Extract provided:
This issue tracker has been migrated to GitHub, and is currently read-only.
For more information, see the GitHub FAQs in the Python's Developer Guide.

classification
Title: multiple issues in _elementtree module
Type: behavior Stage: resolved
Components: Extension Modules Versions: Python 3.5
process
Status: closed Resolution: fixed
Dependencies: 15083 Superseder:
Assigned To: serhiy.storchaka Nosy List:
Priority: normal Keywords:

Created on 2016-08-25 16:17 by tehybel, last changed 2022-04-11 14:58 by admin. This issue is now closed.

Pull Requests
URL Status Linked Edit
PR 765 merged serhiy.storchaka, 2017-03-22 07:36
PR 903 merged serhiy.storchaka, 2017-03-30 06:50
PR 904 merged serhiy.storchaka, 2017-03-30 07:05
PR 963 merged serhiy.storchaka, 2017-04-02 15:55
Messages (7)
msg273662 - (view) Author: tehybel (tehybel) Date: 2016-08-25 16:17
I'll describe 7 issues in the /Modules/_elementtree.c module here. They
include multiple use-after-frees, type confusions and instances of
out-of-bounds array indexing.



Issue 1: use-after-free in element_get_text

The problematic code looks like this:
    
    LOCAL(PyObject*)
    element_get_text(ElementObject* self)
    { 
        /* return borrowed reference to text attribute */

        PyObject* res = self->text;

        if (JOIN_GET(res)) { 
            res = JOIN_OBJ(res);
            if (PyList_CheckExact(res)) {
                res = list_join(res);
                if (!res)
                    return NULL;
                self->text = res;
            }
        }

        return res;
    }

As we can see, if res is a list, we call list_join with res, which is
self->text. list_join will decrease self->text's reference count. When that
happens, arbitrary python code can run. If that code uses self->text, a
use-after-free occurs.

Items:
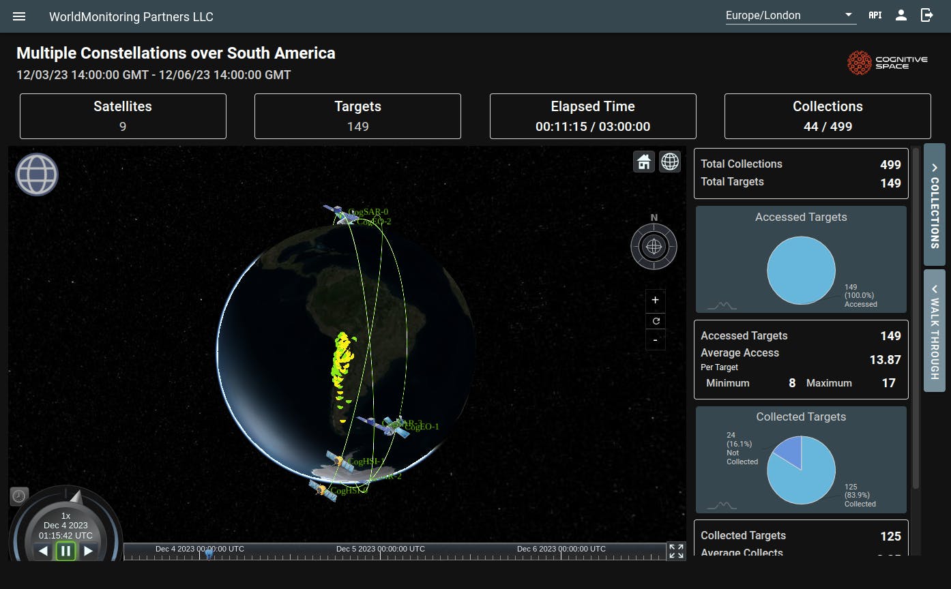Open the hamburger navigation menu

tap(18, 16)
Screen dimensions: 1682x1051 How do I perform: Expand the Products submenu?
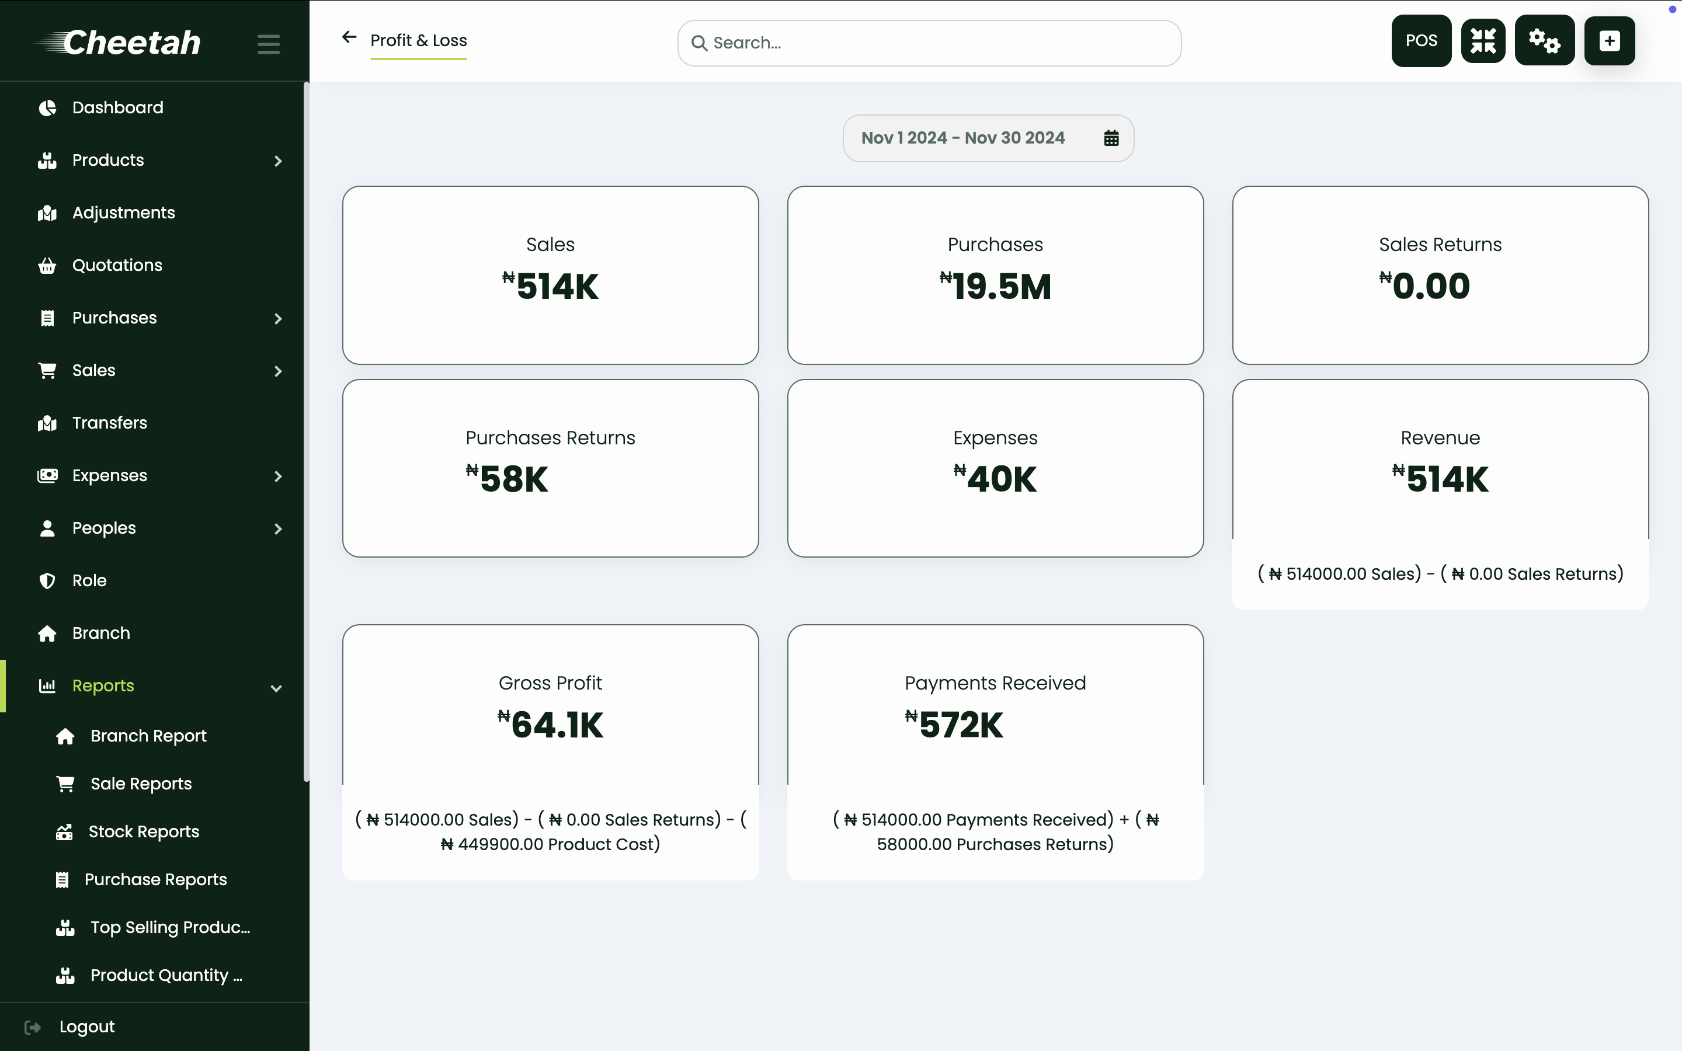pyautogui.click(x=278, y=161)
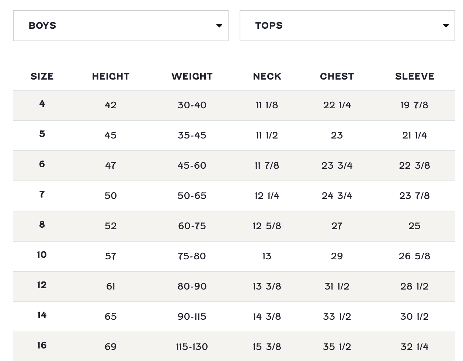Click the NECK column header
Viewport: 463px width, 361px height.
(x=267, y=76)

Prompt 1:
Pull out the stretch from "return res;" through "use-after-free occurs." in the _elementtree bug report, copying it word for word.
Prompt 2:
In the _elementtree bug report, what does list_join do to self->text's reference count?

Full solution 1:
return res;
    }

As we can see, if res is a list, we call list_join with res, which is
self->text. list_join will decrease self->text's reference count. When that
happens, arbitrary python code can run. If that code uses self->text, a
use-after-free occurs.

Full solution 2:
It decreases self->text's reference count.